By Castillo's senior year at Dominion High, her mother was in a wheelchair. After a series of slips and falls, she had to leave her state government job and was relying on a disability check of about $2,700 a month, nearly half of which went toward health insurance.
That year, Castillo's day began at 6:30 a.m., when she awakened Anthony in the bed across from hers and went down the hall to check on her mom. She emptied the bedside "pee bag" and brought her mom breakfast and lunch. At school, Castillo used every minute of study hall to finish homework. Later, she worked at a day-care center, then hurried home to warm up frozen dinners.

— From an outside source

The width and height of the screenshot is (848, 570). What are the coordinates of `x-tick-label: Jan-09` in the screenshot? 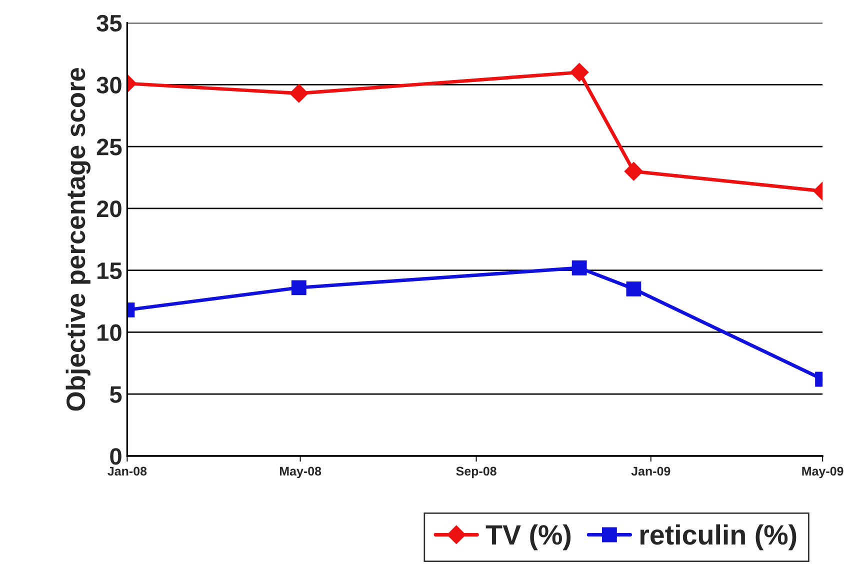 It's located at (650, 471).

She usually set a card table next to her mom's bed so the family could eat together.
Anthony pitched in, too. He often brought Aunt Lynn a peanut butter and jelly sandwich after school or iced tea with the lid twisted off. When Castillo helped her mother into the car, Anthony loaded in her wheelchair. Sometimes, he crouched to guide her foot through the door.

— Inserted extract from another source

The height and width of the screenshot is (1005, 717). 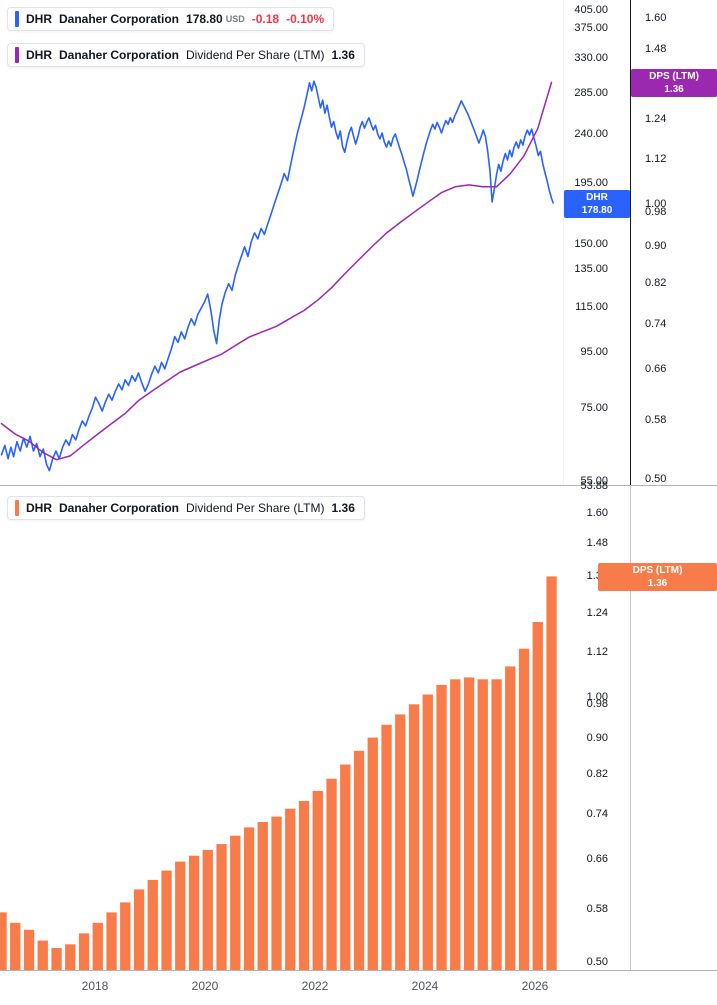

Over time, Castillo's skills grew. She learned to move with her mother, to push her knees back so she wouldn't collapse, to still her legs when they shook with muscle spasms. She stayed calm when her mother cried out in unsteady panic. When her mother fell, Castillo sometimes called the fire department to help lift her from the parking lot or the bathroom floor.
Despite these demands, Castillo kept her focus on college. After a tough junior year, she aced 12th grade with almost all A's. Many other students saddled with such responsibilities do not fare as well. They struggle with grades or attendance or drop out of school, Siskowski said.
"It would have been very easy for her to make excuses, to say, 'This is so hard,' " said Dominion High's assistant principal, Michelle L. Quirin. "But she stayed focused on the future."
Although few teachers and administrators knew the extent of Castillo's responsibilities at home, they tried to be flexible when she came to school late after a morning of caregiving and a long commute.
The sturdy teenager with dimples and an earnest face said she tried not to let the stress overwhelm her. She turned to her grandfather and a friend for support. Her boyfriend, who was in a juvenile detention center, "always seemed to call at the right time," urging her to stay strong, she said.
It was different for Turner. Confined to her bed, with the drone of the television and the sound of her daughter washing dishes in the other room, the mother, usually hopeful and quick to laugh, had thoughts of despair and guilt.
"I hated having to rely on someone for everything," she said. "It wasn't fair to Aleyna. It was her senior year. She wanted to have fun, be successful. It was a tremendous weight on her."